检测原理:
本试剂盒应用双抗体夹心法测定标本中鹅胰岛素(Insulin)水平。用纯化的鹅胰岛素(Insulin)抗体包被微孔板,制成固相抗体,往包被单抗的微孔中依次加入胰岛素(Insulin),再与HRP标记的胰岛素(Insulin)抗体结合,形成抗体-抗原-酶标抗体复合物,经过che底洗涤后加底物TMB显色。TMB在HRP酶的催化下转化成蓝色,并在酸的作用下转化成最终的黄色。颜色的深浅和样品中的胰岛素(Insulin)呈正相关。用酶标仪在450nm波长下测定吸光度(OD值),通过标准曲线计算样品中鹅胰岛素(Insulin)浓度。
操作程序
1.准备试剂:准备样品和标准品。
2.加样:加入准备好的样品和标准品。
3. 温育:用封板膜封板后置37℃温育30分钟。
4. 配液:将30倍浓缩洗涤液用蒸馏水30倍稀释后备用。
5. 洗涤:小心揭掉封板膜,弃去液体,甩干,每孔加满洗涤液,静置30秒后弃去,如此重复5次,拍干。
6. 加酶:每孔加入酶标试剂50μl,空白孔除外。
7. 温育:用封板膜封板后置37℃温育30分钟。
8. 洗涤:小心揭掉封板膜,弃去液体,甩干,每孔加满洗涤液,静置30秒后弃去,如此重复5次,拍干。

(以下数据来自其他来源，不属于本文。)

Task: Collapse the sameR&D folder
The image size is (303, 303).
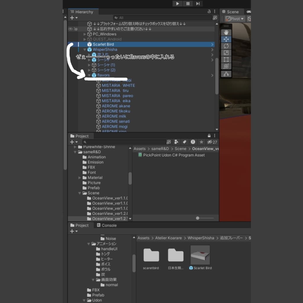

9. 显色:每孔先加入显色剂A50μl,再加入显色剂B50μl,轻轻震荡混匀,37℃避光显色10-20分钟。
10. 终止:每孔加终止液50μl,终止反应(此时蓝色立转黄色)。
11. 测定:以空白孔调零,450nm波长依序测量各孔的吸光度(OD值),测定应在加终止液后15分钟以内进行。
注意事项:
1.请每次测定的同时做标准曲线,最好做复孔。如标本中待测物质含量过高(样本OD值大于标准品孔第一孔的OD值),请先用样品稀释液稀释一定倍数(n倍)后再测定,计算时请最后乘以总稀释倍数(×n×5)。
2.封板膜只限一次性使用,以避免交叉污染。
3.为免交叉污染,要避免重复使用手中的吸头和试管。
4.要严格避免操作过程中酶标板干燥。干燥会使酶标板上生物成份迅速失活。
5.严格按照说明书的操作进行,试验结果判定必须以酶标仪读数为准。
6.显色时间供参考,因用户实验室条件差异,最佳显色时间会有所不同。
7.所有样品,洗涤液和各种废弃物都应按传染物处理。
8.本试剂不同批号组分不得混用。
9.揭封板膜和覆盖封板膜时应避免用力过大导致液体溅出。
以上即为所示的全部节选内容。